The initial reaction to Wallace’s speech was rapturous. The crowd in Detroit cheered the vice president on, and African-American newspapers across the country praised him for recognizing that homegrown racial hatred existed on a continuum with Hitler’s vile doctrines. The July 26, 1943, New York Times placed the story of Wallace’s Detroit speech high on Page 1 and reproduced the entire address inside.

By the next day, however, the newspaper’s influential editorial page was denouncing it. “Vice President Wallace has done a poor service to the American people with his reckless talk about ‘American Fascists,’ ” the editorial stated. “If he had used this phrase to describe the handful of native or alien crackpots (some of them now in jail) who have gone about this country trying unsuccessfully to organize feeble imitations of Mussolini’s Black Shirts no one could object. But he did not use the phrase this way. Instead, he borrowed it for a sweeping denunciation of opponents of Mr. Roosevelt’s domestic policies—the ‘powerful groups,’ in his language, ‘who hope to take advantage of the president’s concentration on the war effort to destroy everything that he has accomplished on the domestic front over the last 10 years.’ ”

The Times was appalled at what it described as Wallace’s demagoguery. “The people who belong to these ‘powerful groups’—presumably anyone with a shred of conservative opinions on any phase of the whole domestic situation—may be mistaken in their point of view. They may be shortsighted and behind the times and not as well advanced in their social thinking as is Mr. Wallace. But they are not ‘Fascists,’ and to call them ‘Fascists’ is dangerous nonsense.”

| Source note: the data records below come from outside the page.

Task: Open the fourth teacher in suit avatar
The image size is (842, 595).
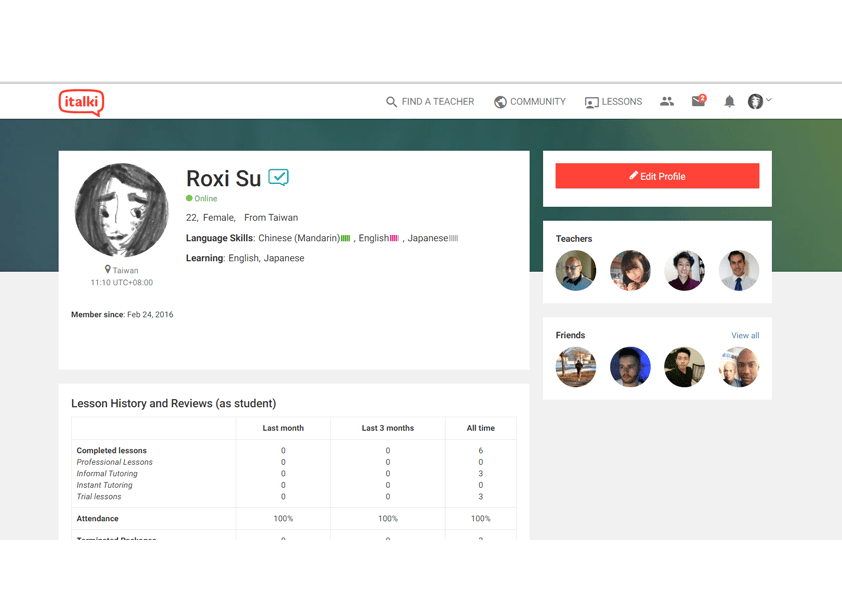Action: tap(739, 271)
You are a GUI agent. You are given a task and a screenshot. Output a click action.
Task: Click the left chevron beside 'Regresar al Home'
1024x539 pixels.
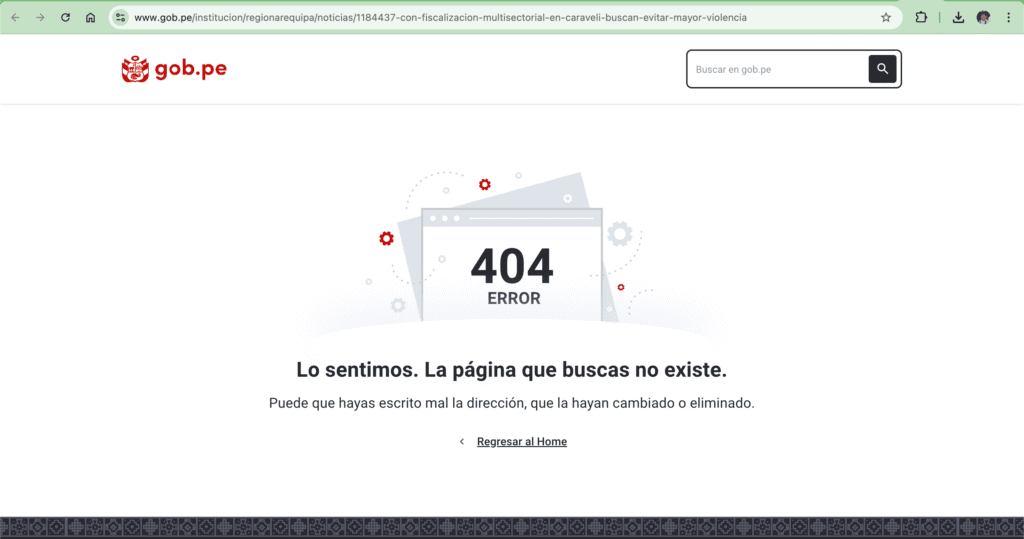(462, 441)
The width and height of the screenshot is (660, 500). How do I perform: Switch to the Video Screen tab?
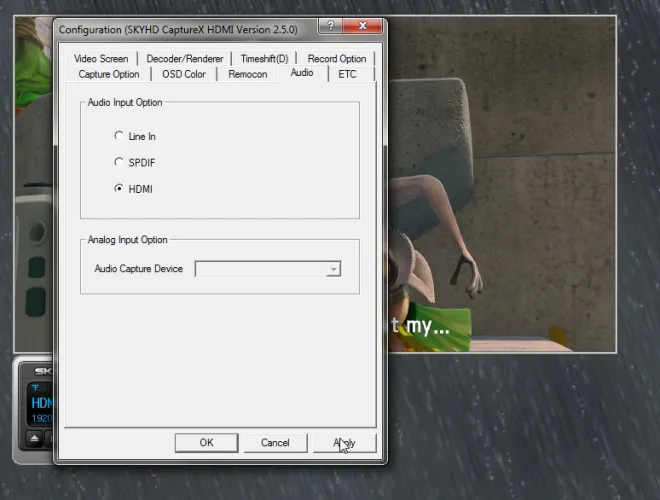pos(101,59)
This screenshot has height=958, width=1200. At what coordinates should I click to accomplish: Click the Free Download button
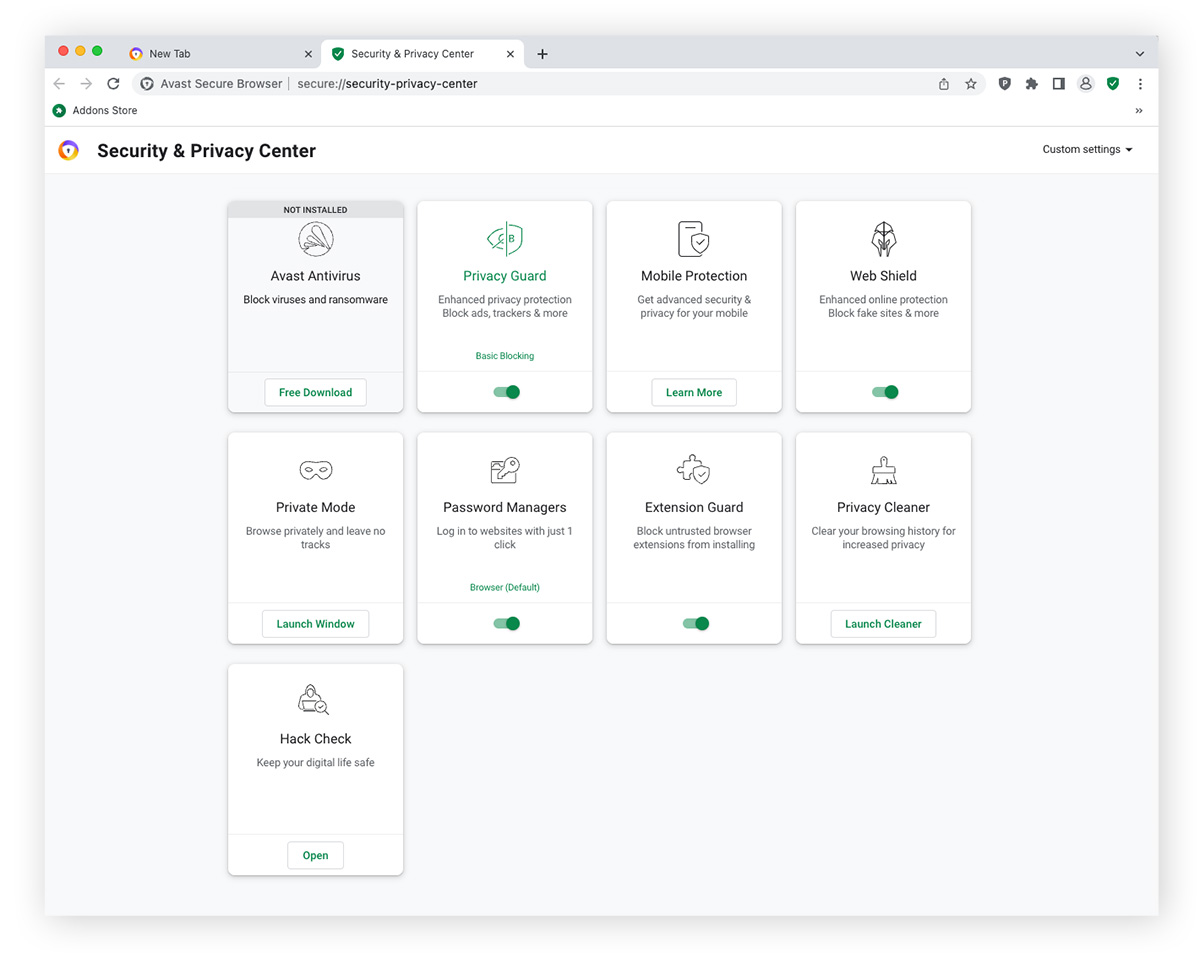coord(315,392)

Never mind that Southern Democrats would double down on Jim Crow in the aftermath of World War II, as returning veterans would be attacked by local officials because they demanded the right to vote. Never mind that civil liberties denied to Americans like the Japanese of California during the war years would continue to be denied in the postwar era. Never mind that, in less than a decade, Senator Joe McCarthy of Wisconsin would be organizing a Red Scare that would lead to blacklisting, jail terms, financial ruin and worse for Americans accused of joining a Communist Party that was not only legal but was campaigning in and sometimes winning elections during the 1930s and 1940s. Never mind that conservative Democrats and their right-wing Republican allies enacted a Taft-Hartley law written to thwart the multiracial and multiethnic unions being organized in the Deep South by the CIO’s “Operation Dixie” campaign and in the southwest by the left-wing International Union of Mine, Mill and Smelter Workers. Despite what would unfold in the coming years, the Times editors reassured their readers, “Not at any point in their thinking or their actions do these more conservative people with whom Mr. Wallace disagrees correspond to the Fascist pattern.”

The Times editorial got one thing right, however, when it speculated, “It is unlikely that Mr. Wallace’s remarks will draw from the president a rebuke.” Indeed, Roosevelt was impressed with the speech. On July 28, three days after Wallace’s appearance in Detroit and one day after the Times editorial appeared, FDR wrote the vice president. “Your speech was splendid,” he declared.

“P.S.,” the president added. “You drew blood from the Cave Dwellers!”